Today dawned a spectacular late autumn day, the sun hitting bright foliage with an illumining, slanted light. Autumn continues to unfurl ever so slowly and we are enjoying the leisurely spread of colorful foliage. After a very chilly start,the fall has been much warmer than the historical norms, further evidence that New England is more impacted by climate change than is most of the country. We continue to receive rain and are officially out of drought, but we continue to run at a significant deficit so drought remains a very real threat.

Today marks the day in the Americas when many cultures acknowledge the ancestors, dear ones, and others who have crossed into spirit. The most famous celebrations are in southern Mexico, but “celebrations” are actually culturally quite diverse. This evening several of us will gather on Zoom to feed and sit with the spirits.

Many traditional cultures share the belief that beings who pass into spirit remain connected to us. That connection can be supportive or problematic. One of my Mayan teachers summed it up nicely when he said that ancestors and other spirits who are not acknowledged and fed often become vengeful and ravenous, thus very dangerous; they will lead us into an illusionary view of the world and devour us. For that reason, most traditional cultures have rituals for acknowledging and soothing the spirits of beings taken to meet our basic needs.

One of the key mandates in our “initial instructions” from the Creator is that all beings deserve to live and, therefore, we must reign in our desire to consume. That’s also the message we are now hearing from climate scientists. This idea, however, is incompatible with unbridled economic growth; we simply can’t have both continued growth and a habitable planet. Even should we manage to hold global temperature rise to 2C, unlikely as that is, our consumption patterns will inevitably soon lead to the collapse of many systems; we can’t consume our way of our predicament. Of course, many people don’t want to hear that as we tend to equate wellbeing with growth and consumption.

On this day when we acknowledge our ancestors and other beings who have journeyed into spirit, it is good to stop for a moment and be grateful for their making our lives possible. We might also remember and offer solace to the ravenous, lonely spirits, notice that their whisperings and our society teach us to be hungry ghosts, and acknowledge that we are literally consuming the planet we depend on for our lives. (Traditional Halloween costumes and archetypes acknowledge that ravenous spirits hover nearby and are influencing us.)

Given our very human experience of desire, I doubt we will ever find it easy to limit our impact on others and the planet.
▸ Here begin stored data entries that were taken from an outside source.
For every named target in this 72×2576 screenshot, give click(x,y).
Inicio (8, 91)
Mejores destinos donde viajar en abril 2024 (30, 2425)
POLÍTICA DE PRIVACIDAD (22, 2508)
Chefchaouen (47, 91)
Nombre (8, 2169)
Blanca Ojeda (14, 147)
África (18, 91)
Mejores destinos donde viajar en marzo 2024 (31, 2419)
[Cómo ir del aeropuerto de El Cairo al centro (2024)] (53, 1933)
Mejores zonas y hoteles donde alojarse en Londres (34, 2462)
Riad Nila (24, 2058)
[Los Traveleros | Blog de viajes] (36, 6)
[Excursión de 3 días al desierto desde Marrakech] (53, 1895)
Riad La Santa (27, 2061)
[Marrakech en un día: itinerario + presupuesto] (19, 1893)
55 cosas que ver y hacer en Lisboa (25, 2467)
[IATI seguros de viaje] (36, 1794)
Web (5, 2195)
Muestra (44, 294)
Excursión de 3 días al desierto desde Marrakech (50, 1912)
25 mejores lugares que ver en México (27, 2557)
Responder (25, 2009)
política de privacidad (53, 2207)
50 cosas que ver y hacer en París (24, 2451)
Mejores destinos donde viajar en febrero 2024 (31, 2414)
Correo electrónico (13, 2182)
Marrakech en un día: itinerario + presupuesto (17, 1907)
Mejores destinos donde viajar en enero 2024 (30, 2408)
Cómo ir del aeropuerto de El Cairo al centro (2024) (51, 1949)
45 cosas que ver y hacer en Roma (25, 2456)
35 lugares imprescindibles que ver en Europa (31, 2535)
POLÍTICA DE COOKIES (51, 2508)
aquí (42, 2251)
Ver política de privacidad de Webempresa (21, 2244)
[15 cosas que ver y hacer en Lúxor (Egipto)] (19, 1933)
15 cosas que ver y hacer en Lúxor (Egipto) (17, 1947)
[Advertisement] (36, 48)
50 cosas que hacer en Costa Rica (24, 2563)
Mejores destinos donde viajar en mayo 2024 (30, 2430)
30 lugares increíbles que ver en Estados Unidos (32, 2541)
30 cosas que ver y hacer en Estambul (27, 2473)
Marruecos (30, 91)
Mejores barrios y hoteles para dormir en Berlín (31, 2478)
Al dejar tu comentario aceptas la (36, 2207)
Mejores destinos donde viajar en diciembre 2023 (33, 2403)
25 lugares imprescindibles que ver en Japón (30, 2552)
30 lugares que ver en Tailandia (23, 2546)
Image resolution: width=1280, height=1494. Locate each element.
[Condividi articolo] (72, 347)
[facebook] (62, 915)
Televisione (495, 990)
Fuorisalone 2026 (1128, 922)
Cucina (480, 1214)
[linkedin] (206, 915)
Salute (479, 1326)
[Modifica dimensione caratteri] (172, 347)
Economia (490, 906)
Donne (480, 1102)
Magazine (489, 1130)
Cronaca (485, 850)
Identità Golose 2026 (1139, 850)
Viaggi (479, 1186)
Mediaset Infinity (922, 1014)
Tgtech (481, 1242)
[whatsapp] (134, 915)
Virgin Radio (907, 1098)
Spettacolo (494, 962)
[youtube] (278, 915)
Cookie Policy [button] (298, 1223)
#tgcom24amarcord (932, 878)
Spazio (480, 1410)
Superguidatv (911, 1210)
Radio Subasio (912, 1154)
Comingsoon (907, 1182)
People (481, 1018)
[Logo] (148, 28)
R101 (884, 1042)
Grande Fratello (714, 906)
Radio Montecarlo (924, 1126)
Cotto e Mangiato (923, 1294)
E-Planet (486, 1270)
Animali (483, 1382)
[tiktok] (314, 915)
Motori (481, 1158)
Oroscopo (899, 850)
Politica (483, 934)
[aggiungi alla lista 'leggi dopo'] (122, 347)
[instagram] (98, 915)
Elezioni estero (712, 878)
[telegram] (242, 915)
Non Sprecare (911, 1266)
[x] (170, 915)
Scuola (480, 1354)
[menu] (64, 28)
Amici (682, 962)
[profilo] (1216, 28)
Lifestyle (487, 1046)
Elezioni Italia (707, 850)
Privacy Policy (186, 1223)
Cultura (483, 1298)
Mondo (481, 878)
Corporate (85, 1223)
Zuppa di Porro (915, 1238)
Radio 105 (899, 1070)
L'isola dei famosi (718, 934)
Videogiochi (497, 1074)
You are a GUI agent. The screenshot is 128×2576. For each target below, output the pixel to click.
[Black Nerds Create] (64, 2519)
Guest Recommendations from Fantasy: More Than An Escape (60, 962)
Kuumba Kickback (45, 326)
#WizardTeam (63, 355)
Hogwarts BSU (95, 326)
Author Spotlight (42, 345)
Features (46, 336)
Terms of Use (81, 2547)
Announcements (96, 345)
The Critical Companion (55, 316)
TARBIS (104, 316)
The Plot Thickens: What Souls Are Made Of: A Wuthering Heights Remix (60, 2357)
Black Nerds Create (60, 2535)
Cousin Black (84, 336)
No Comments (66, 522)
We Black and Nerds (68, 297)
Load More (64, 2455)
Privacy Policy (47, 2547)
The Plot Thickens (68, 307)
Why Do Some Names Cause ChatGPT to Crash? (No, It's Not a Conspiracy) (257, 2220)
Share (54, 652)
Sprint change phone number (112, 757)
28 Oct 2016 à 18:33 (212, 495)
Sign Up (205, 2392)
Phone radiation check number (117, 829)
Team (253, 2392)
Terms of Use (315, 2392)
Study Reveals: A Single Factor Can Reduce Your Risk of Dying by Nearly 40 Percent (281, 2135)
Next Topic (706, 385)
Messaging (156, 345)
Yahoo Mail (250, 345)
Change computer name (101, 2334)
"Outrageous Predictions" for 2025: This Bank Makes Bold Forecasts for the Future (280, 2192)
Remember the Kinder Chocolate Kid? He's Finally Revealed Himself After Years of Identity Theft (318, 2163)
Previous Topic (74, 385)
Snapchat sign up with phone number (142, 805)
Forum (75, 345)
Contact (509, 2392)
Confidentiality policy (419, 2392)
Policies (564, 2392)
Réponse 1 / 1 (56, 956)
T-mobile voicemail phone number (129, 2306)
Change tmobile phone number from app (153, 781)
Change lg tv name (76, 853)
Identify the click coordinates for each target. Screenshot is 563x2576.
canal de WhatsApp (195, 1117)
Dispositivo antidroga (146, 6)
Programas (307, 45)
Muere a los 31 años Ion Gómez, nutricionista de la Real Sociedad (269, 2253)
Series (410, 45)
Still, we can think about what we truly need and limit our consumption. We can also acknowledge that our cultural leaders are too often people who are rapacious, ravenous, and largely devoid of empathy, and we can collectively insist on something better. It will take some time to change the course of this enormous ship so we had best get cracking.

8 thoughts on “Acknowledging Ancestors and Spirits

  1. We share important values, you and I, but I really appreciate how you understand our social issues from a Native perspective. I learn a lot from you. Thanks.

    1. Thanks, Pat. My perspective is rather complex as I really live somewhere in the middle of settler/Native as fits my heritage and growing up. There are so many cultures and perspectives! It is always risky to make generalizations but of course we have to paint some things with broad strokes. Then too, most North American cultures do not see themselves as practicing shamanism. I do my best to speak from my reference place and not catabolize other cultures while also trying to softly educate.